## Problem
Show each line below that contains the string "height", copied in full.

Pointing data for screenshots and documents:
▽
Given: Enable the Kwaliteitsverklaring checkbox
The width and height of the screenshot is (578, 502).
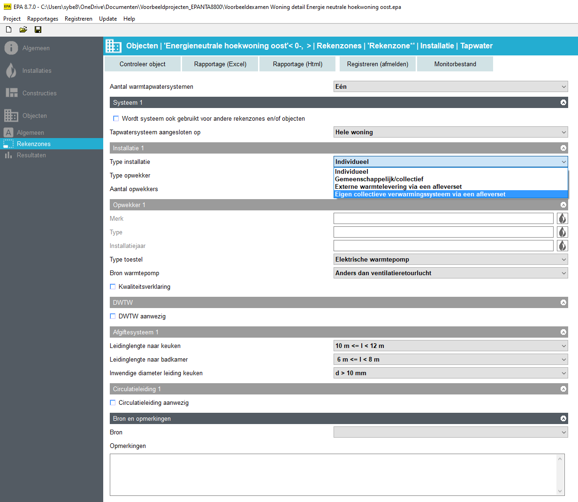Looking at the screenshot, I should pos(113,286).
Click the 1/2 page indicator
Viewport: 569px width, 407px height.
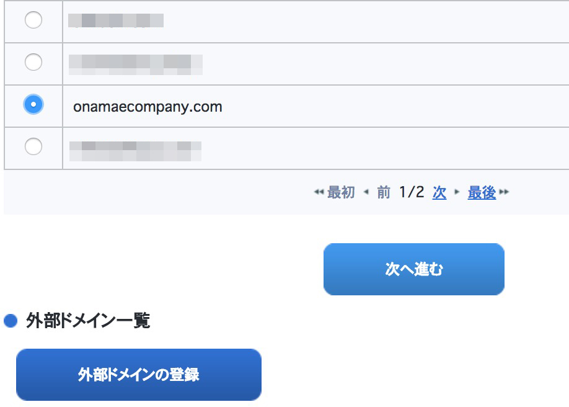point(412,192)
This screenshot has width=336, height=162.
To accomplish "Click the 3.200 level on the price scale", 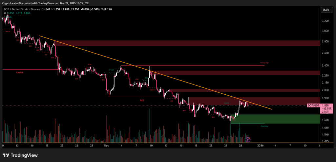I will [x=325, y=21].
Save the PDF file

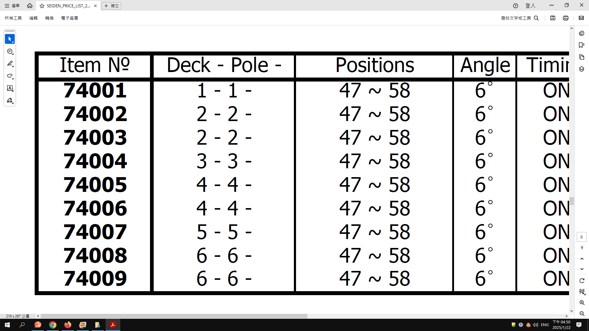click(x=553, y=18)
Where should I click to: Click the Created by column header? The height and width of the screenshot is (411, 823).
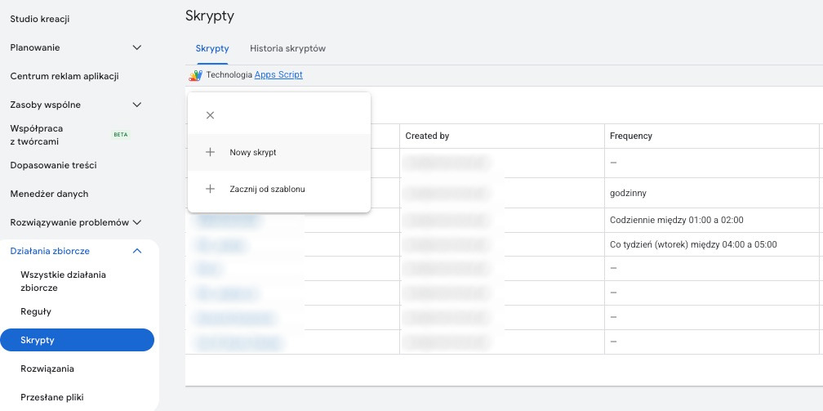(427, 136)
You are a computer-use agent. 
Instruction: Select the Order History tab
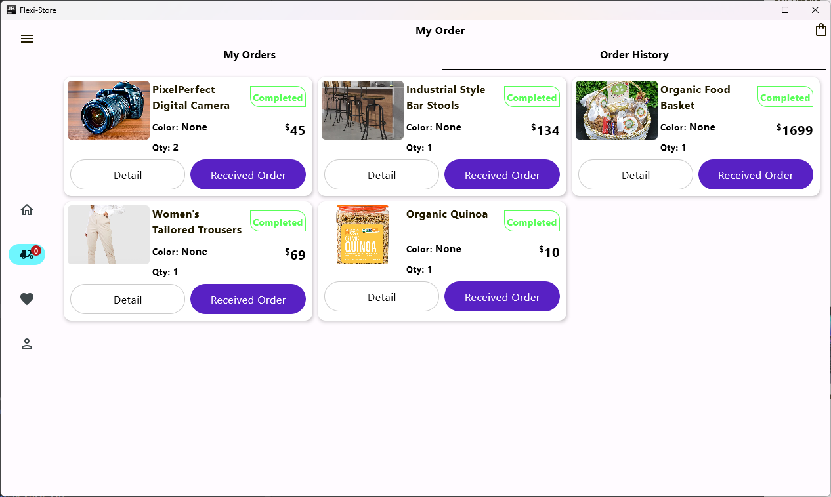click(x=634, y=55)

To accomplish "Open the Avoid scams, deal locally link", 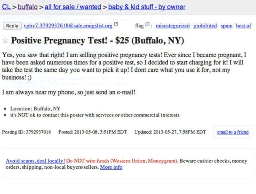I will click(35, 161).
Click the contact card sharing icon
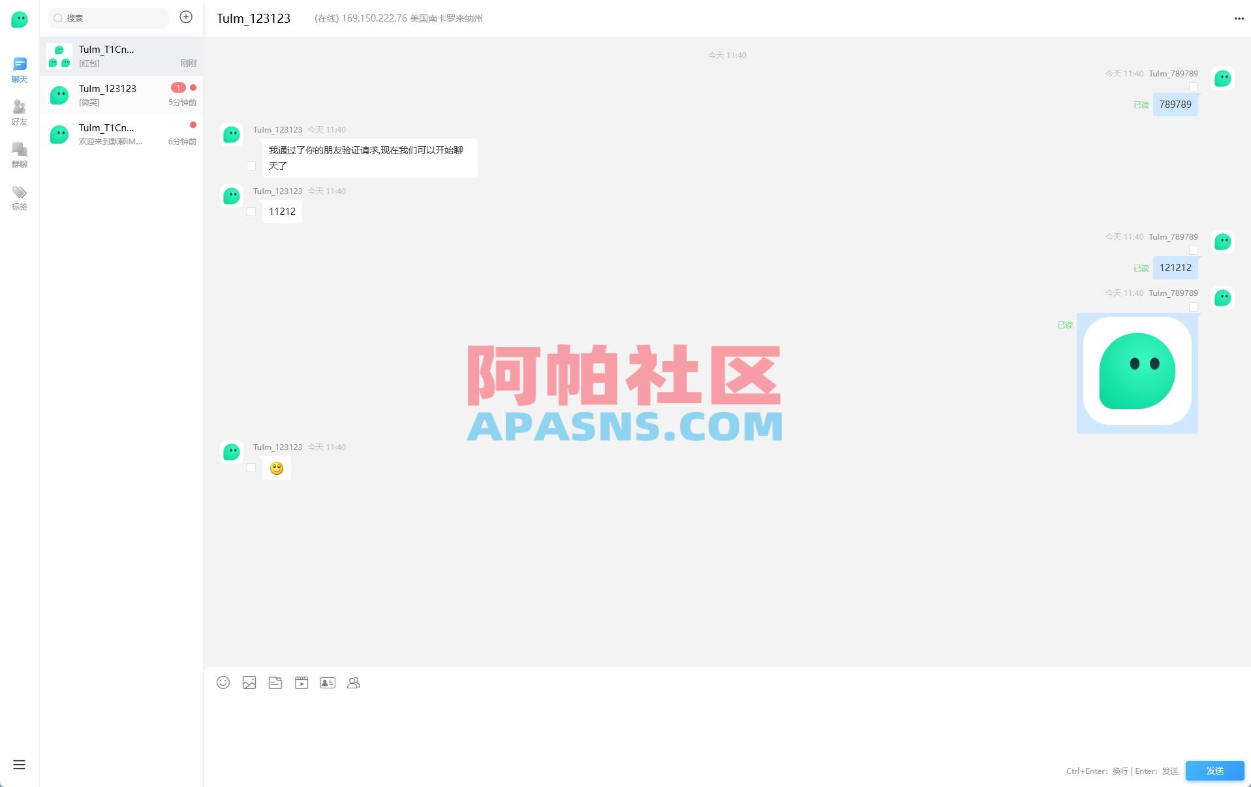1251x787 pixels. pos(328,683)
△
## Result of the task
The width and height of the screenshot is (578, 502).
Viewport: 569px width, 407px height.
This screenshot has width=336, height=162.
Where should I click to: Click the Created by column header? The height and width of the screenshot is (411, 823).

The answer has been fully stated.